You are viewing a plain text version of this content. The canonical link for it is here.
Posted to users@spamassassin.apache.org by Kris Deugau <kd...@vianet.ca> on 2008/04/09 18:12:43 UTC

Large-scale global Bayes tuning?

Anyone have any suggestions on tuning a large global Bayes db for 
stability and sanity?  I've got my fingers in the pie of a moderately 
large mail cluster, but I haven't yet found a Bayes configuration that's 
sane and stable for any extended period.  Wiping it completely about 
once a week seems to provide "acceptable" filtering performance (we have 
a number of addon rulesets), but I still see spam in my inbox with 
BAYES_00 - a sure sign of a mistuned Bayes database.

Past experience with (much) smaller systems has shown stable behaviour 
with bayes_expiry_max_db_size set to 1500000 (~40M BDB Bayes), daily 
expiry runs delete ~25-35K tokens;  mail volume ~3K/day.  However, the 
larger system (MySQL, currently set with max_db_size at 3000000, on-disk 
files running ~100M) only seems to be expiring that same 25-35K tokens 
even though autolearn is picking up ~1.5M+ from ~300K messages on a 
daily basis.  Reading through the docs on token expiry I would guess it 
should be far more aggressive than it is.  (Among other things, I really 
don't want to bump up max_db_size by two orders of magnitude;  up to ~5M 
should be fine, and I could see as high as 7.5M if really necssary.)

I'm not even really sure what questions to ask to get more detail; 
sa-learn -D doesn't really spit out *enough* detail about the expiry 
process to know for sure if something is going wrong there.

-kgd

Re: Large-scale global Bayes tuning?

Posted by SM <sm...@resistor.net>.
Hi Kris,
At 09:12 09-04-2008, Kris Deugau wrote:
>Anyone have any suggestions on tuning a large global Bayes db for 
>stability and sanity?  I've got my fingers in the pie of a 
>moderately large mail cluster, but I haven't yet found a Bayes 
>configuration that's sane and stable for any extended 
>period.  Wiping it completely about once a week seems to provide 
>"acceptable" filtering performance (we have a number of addon 
>rulesets), but I still see spam in my inbox with BAYES_00 - a sure 
>sign of a mistuned Bayes database.

Spam hitting BAYES_00 points to the bayes database being 
polluted.  That can happen if the autolearn levels are not low 
enough.  Some manual learning can help to keep the Bayes database in 
tune.  A more aggressive expiry won't necessarily prevent 
mistuning.  You'll have to do some MySQL tuning for performance.  In 
a large setup, manual learning isn't always possible.  You can have 
some rules to identify some "good" and "bad" messages which are 
representative of the userbase.

Regards,
-sm



Re: Large-scale global Bayes tuning?

Posted by Kris Deugau <kd...@vianet.ca>.
John Hardin wrote:
> How varied is the character of your message traffic?
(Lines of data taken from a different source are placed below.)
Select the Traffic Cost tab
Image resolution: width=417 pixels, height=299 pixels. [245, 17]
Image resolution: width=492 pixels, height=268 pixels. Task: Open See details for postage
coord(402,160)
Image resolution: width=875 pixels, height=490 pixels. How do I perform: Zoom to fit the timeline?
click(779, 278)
Is manual learning 
> an option, especially with larger autolearn thresholds?

What is this... "manual learning"...  you speak of?  <g>

Not really an option in the short term, although in the long term I'd 
*like* to have a system similar to what I've mostly trained users to do 
on the much smaller systems - forward misclassified mail to a suitable 
role account as an attachment for manual processing (whitelist, 
blacklist, feed to Bayes, write/adjust rules, etc).  Of course, that 
requires someone to *do* the manual processing....  :(

I've been taking my own FNs and feeding them back in;  that's really the 
only misclassified mail I have easy access to.  No FPs noticed so far....

> Then at least you'd be able to reseed your bayes with a known-good corpus.
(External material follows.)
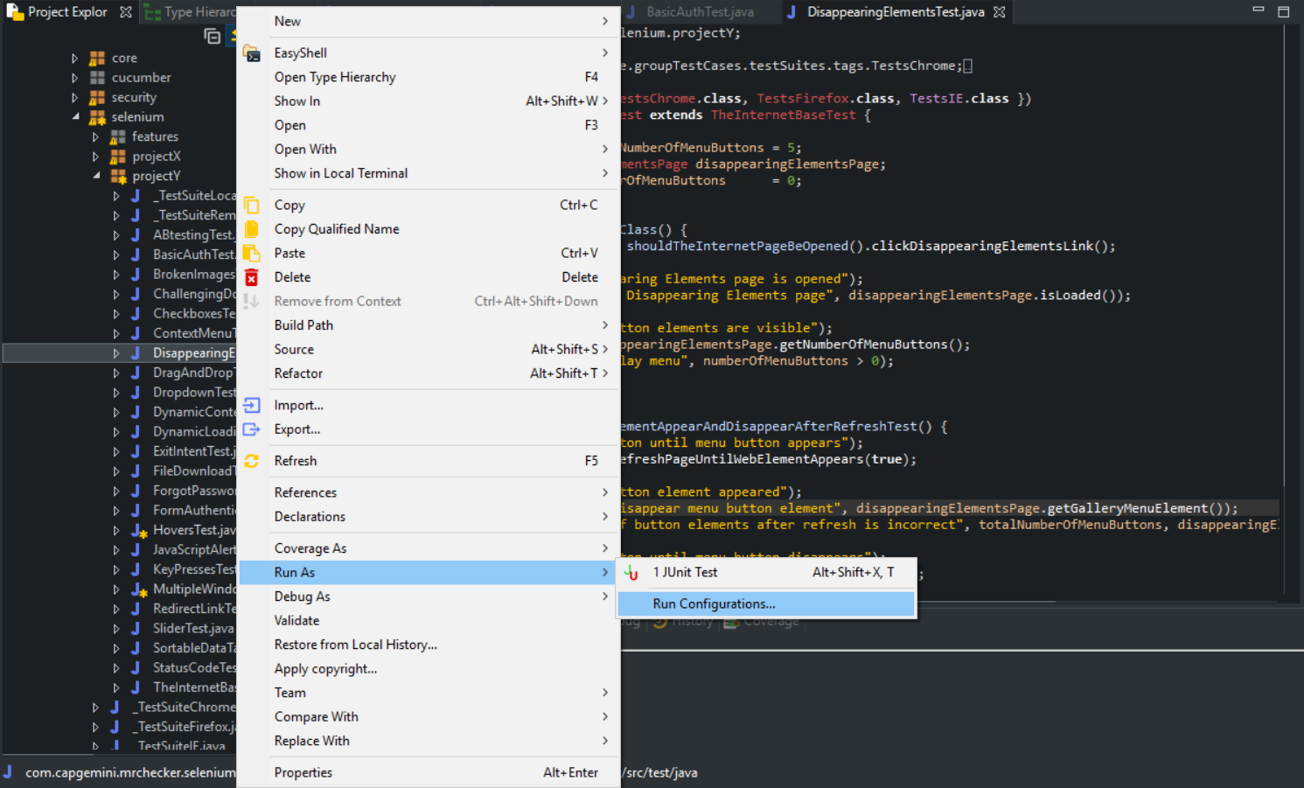Choose Run Configurations... from submenu
This screenshot has height=788, width=1304.
(714, 604)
*nod*  I've thought about exporting the database from the smaller system 
and pulling it in to the cluster to see how the accuracy is.

"Tokens don't get expired according to my understanding of the expiry 
algorithm" about sums up the immediate problem;  overall filter accuracy 
is pretty good on the whole.

-kgd

Re: Large-scale global Bayes tuning?

Posted by John Hardin <jh...@impsec.org>.
On Wed, 9 Apr 2008, Kris Deugau wrote:

> John Hardin wrote:
>>  On Wed, 9 Apr 2008, Kris Deugau wrote:
>> 
>> >  autolearn is picking up ~1.5M+ from ~300K messages on a daily basis.
>>
>>  Push your autolearn thresholds out to reduce the overall volume of learned
>>  spam and ham?
>
> I've thought about that.  It makes it more difficult to get Bayes data 
> on the critical messages in that middle range though.  :(

How varied is the character of your message traffic? Is manual learning an 
option, especially with larger autolearn thresholds?

Then at least you'd be able to reseed your bayes with a known-good corpus.

-- 
  John Hardin KA7OHZ                    http://www.impsec.org/~jhardin/
  jhardin@impsec.org    FALaholic #11174     pgpk -a jhardin@impsec.org
  key: 0xB8732E79 -- 2D8C 34F4 6411 F507 136C  AF76 D822 E6E6 B873 2E79
-----------------------------------------------------------------------
   People seem to have this obsession with objects and tools as being
   dangerous in and of themselves, as though a weapon will act of its
   own accord to cause harm. A weapon is just a force multiplier. It's
   *humans* that are (or are not) dangerous.
-----------------------------------------------------------------------
  4 days until Thomas Jefferson's 265th Birthday

Re: Large-scale global Bayes tuning?

Posted by Kris Deugau <kd...@vianet.ca>.
John Hardin wrote:
> On Wed, 9 Apr 2008, Kris Deugau wrote:
> 
>> autolearn is picking up ~1.5M+ from ~300K messages on a daily basis.
> 
> Push your autolearn thresholds out to reduce the overall volume of 
> learned spam and ham?

I've thought about that.  It makes it more difficult to get Bayes data 
on the critical messages in that middle range though.  :(

-kgd

Re: Large-scale global Bayes tuning?

Posted by John Hardin <jh...@impsec.org>.
On Wed, 9 Apr 2008, Kris Deugau wrote:

> autolearn is picking up ~1.5M+ from ~300K messages on a daily basis.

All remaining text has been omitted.